Inoltre, ribadisce il Tribunale, l’inadempimento dell’obbligo di informazione sussistente nei confronti del paziente, rileva ai fini risarcitori anche in assenza di un danno alla salute o in presenza di un danno alla salute non ricollegabile alla lesione del diritto all’informazione.

Il paziente deceduto veniva adeguatamente informato della necessità dell’intervento chirurgico e delle conseguenze che sarebbero potute scaturirne.

Viene osservato che nella Cartella clinica risulta che il paziente veniva informato delle sue condizioni di salute e che lo stesso acconsentiva sia all’intervento di by-pass aorto-coronarico, sia a quello coronarico e all’eventuale trattamento trasfusionale.
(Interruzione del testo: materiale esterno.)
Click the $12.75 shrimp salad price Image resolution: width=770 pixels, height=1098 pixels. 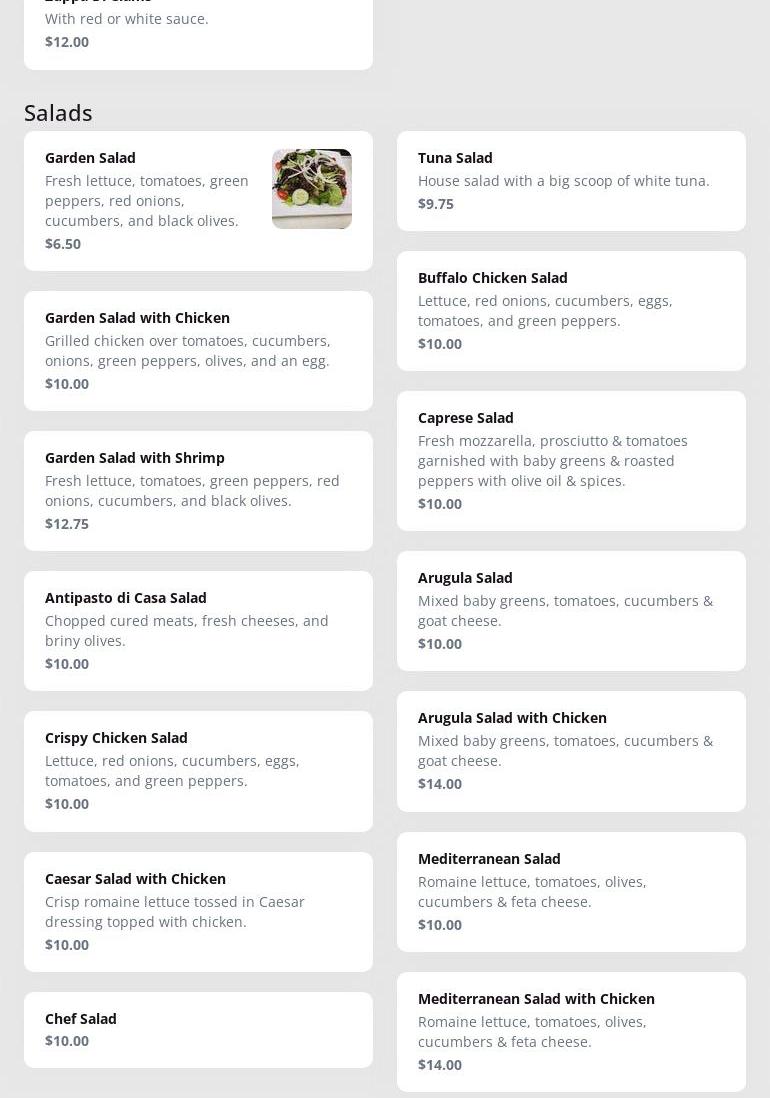click(x=66, y=524)
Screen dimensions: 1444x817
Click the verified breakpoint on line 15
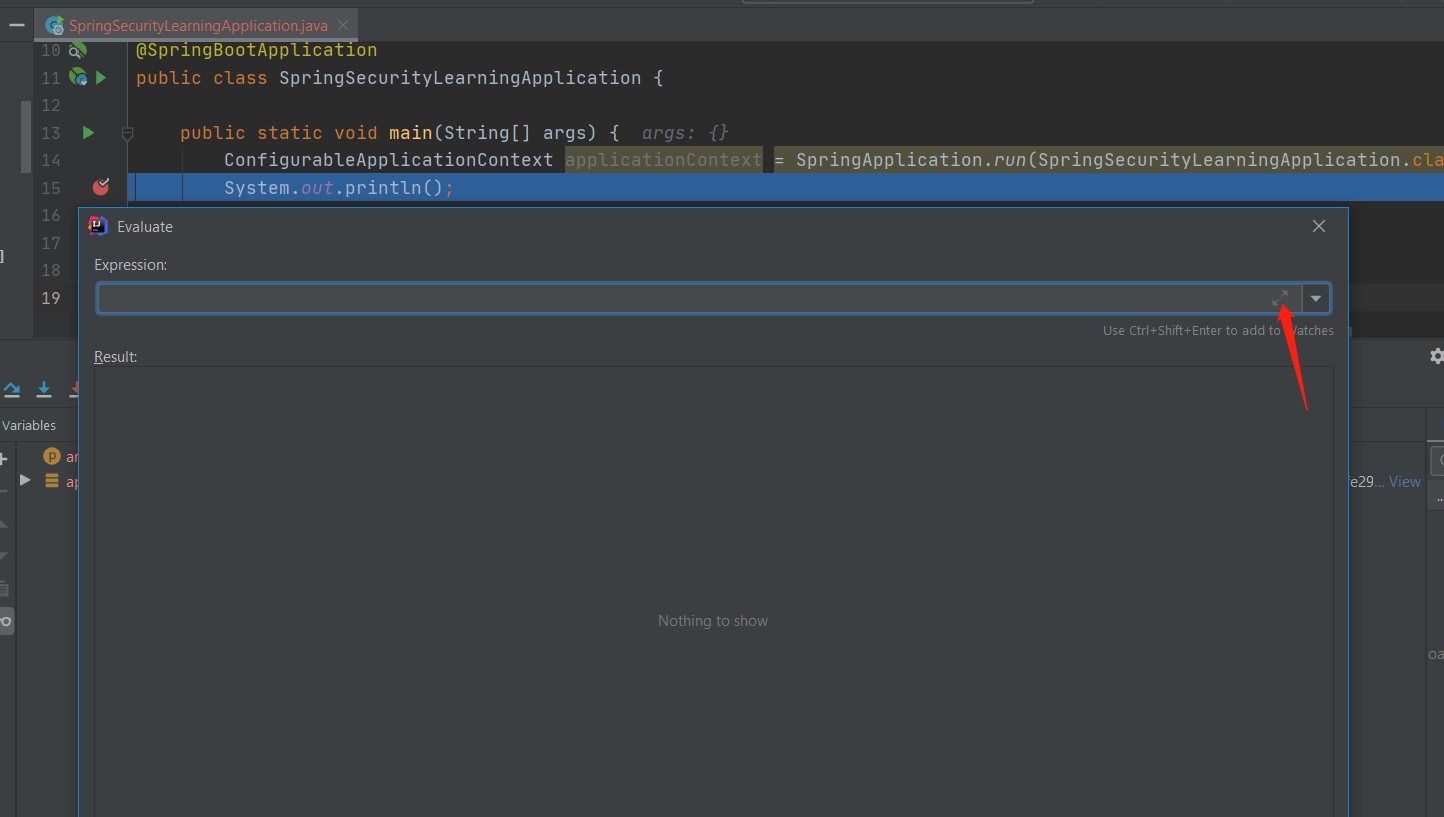tap(99, 187)
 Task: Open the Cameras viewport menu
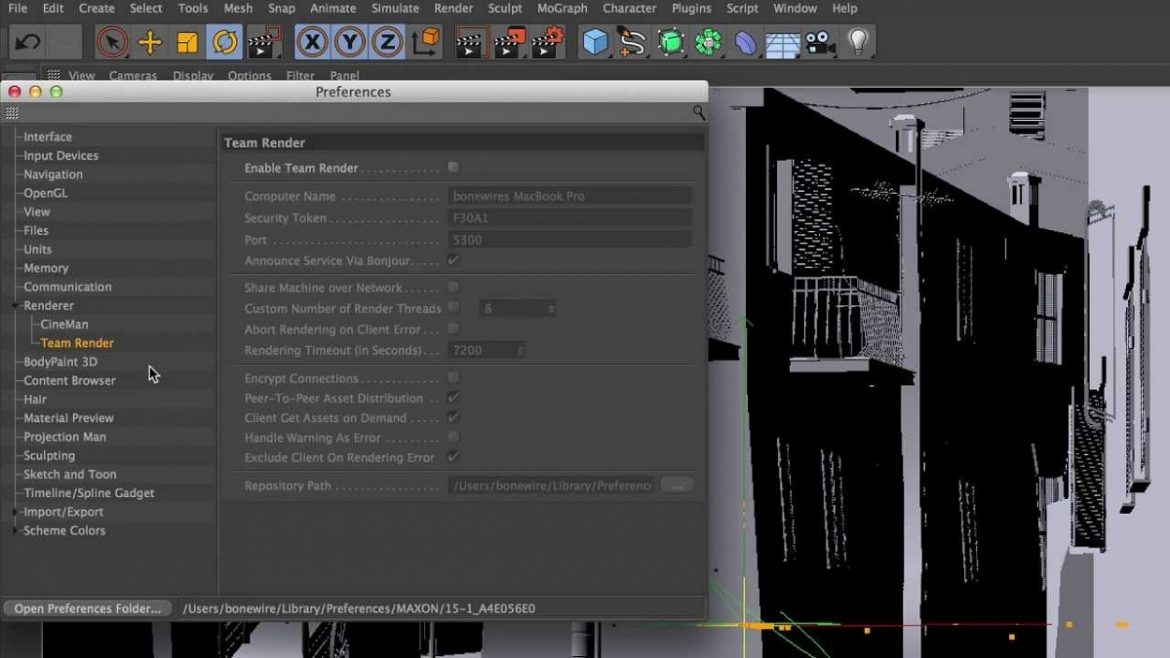pyautogui.click(x=133, y=75)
Le complicanze dei due interventi chirurgici sono adeguatamente indicate nella modulistica del consenso in quanto indicano: sanguinamenti, infezioni, ischemie celebrali, insufficienza renale ed infarto miocardico intra e post operatorio.

Ma oltre a ciò, la domanda di parte attrice non può comunque essere accolta in quanto manca la prova del pregiudizio non patrimoniale e/o conseguenza derivante dalla violazione del diritto fondamentale all’autodeterminazione in sé considerato.

Inoltre, non è stata fornita la prova che, ove adeguatamente informato, il paziente non si sarebbe sottoposto al trattamento che poi lo ha condotto alla morte.

Tale circostanza è del tutto inverosimile data la gravità delle condizioni del paziente che non ammettevano altre soluzioni percorribili

In conclusione il Tribunale rigetta la domanda di risarcimento per omesso consenso informato e condanna gli attori alle spese di giudizio e di CTU.